Los primeros títeres de Mireya vivían en la memoria de su infancia parisina. Catherine y Otto Van Ress, Arqueles Vela, List, Blanchard, Jaime Colson y los amigxs mexicanxs y de otras patrias que llegaban a su casa fueron en la nostalgia y sin saberlo, los fundadores de su primer teatro de títeres. Muñecos imaginarios que bailaban charleston, se reían fuerte, hacían música y silbaban. Eran los amigxs de su papá Germán, un escultor estridentista, y de su mamá Lola, “el ciclón de la Academia San Carlos” -dicen que le debe el apodo inclemente a sus escapadas a las clases de desnudos de los hombres porque en las de las mujeres las modelos estaban tapadas-. Mireya tenía cinco años (a los diez, y cuando la Segunda Guerra se anunciaba en Europa, volvieron a México) y aquel cenáculo marcó el horizonte epitelial con el que armó después el tamaño real de la esperanza de sus títeres. Los títeres estuvieron siempre junto a ella; hacía los suyos y miraba a su mamá (pintora, marionetista, inventora de juguetes y maravillosa bordadora de tapices) hacer los de ella, acompañadas por muñecos de barro hechos en Oaxaca, mientras elegían hojas de maíz, semillas, medias agujereadas y maderas. Cuatro manos buscaban figuras sin molde y sin los contornos de una cartografía -anatomía- euclidiana.
Pelucas, barbas y tocados en cabezas de papel hecho roca decoraban cuerpos tramados en la abundancia de harapos mágicos con narices de cartón o de carozo de mango. Aquellos juguetes marcaron las primeras texturas que sus manos después volvieron arte y escuela. No tardaron en llegar las funciones familiares por los barrios olvidados con un público (apenas unos años menor que ella) que mientras miraba las obras intentaba descubrir el cordón eléctrico que los hacía mover. Infancia y títeres de la mano (como lo hicieron también Sarah Bianchi, Mane Bernardo y Ana María Amaral) aparecen en el recorrido biográfico de Mireyuca, la dramaturga sufi, que abrió caminos inéditos “porque los títeres son surrealistas y absurdos” y es nombre propio -sinónimo- de tradición titiretera en México.

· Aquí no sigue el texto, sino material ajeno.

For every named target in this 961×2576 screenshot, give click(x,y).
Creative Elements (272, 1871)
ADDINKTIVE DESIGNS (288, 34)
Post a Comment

En su hoja de ruta por tinglados polichinelas aparecen guiones y adaptaciones de obras clásicas -un Quijote y un galgo corredor andan por ahí- para chicxs, un público “que sí tiene libertad, no hay que quitársela”, decía Mireya, suspirando un suspiro corto antes de decir que los títeres no estaban en el mundo para decirles a los niñxs que se tienen que lavar los dientes. Fue miembro de Unima (Unión Internacional de la Marioneta) y la diseñadora de más de quinientos títeres que vivían con ella en su casa de San Jerónimo. Quinientos títeres que bailaban alados haciendo equilibrio entre la geometría y otros prodigios del espacio, para los cuales el tiempo no era imprescindible ni necesario, pero, conservaba con todo, la autoridad que dan las horas de escenario. Un equilibro que no dependió ni depende de cables enchufados ni de articulaciones prodigiosas, un equilibro que habita el alma pléroma de los títeres y que no se extingue ni siquiera frente a una semántica que se empeña en dejarlos sin cabeza o en despreciarlos como trastos manipulables sin aliento ni reflejos; para comprobarlo basta con encontrar una foto de Mireya haciéndole upa a alguno o con mirar (lo fijo que se pueda) a los miles de ojos saltones, esos ojos que ganan luz en la noche y que cualquier botón en costurero quisiera ser.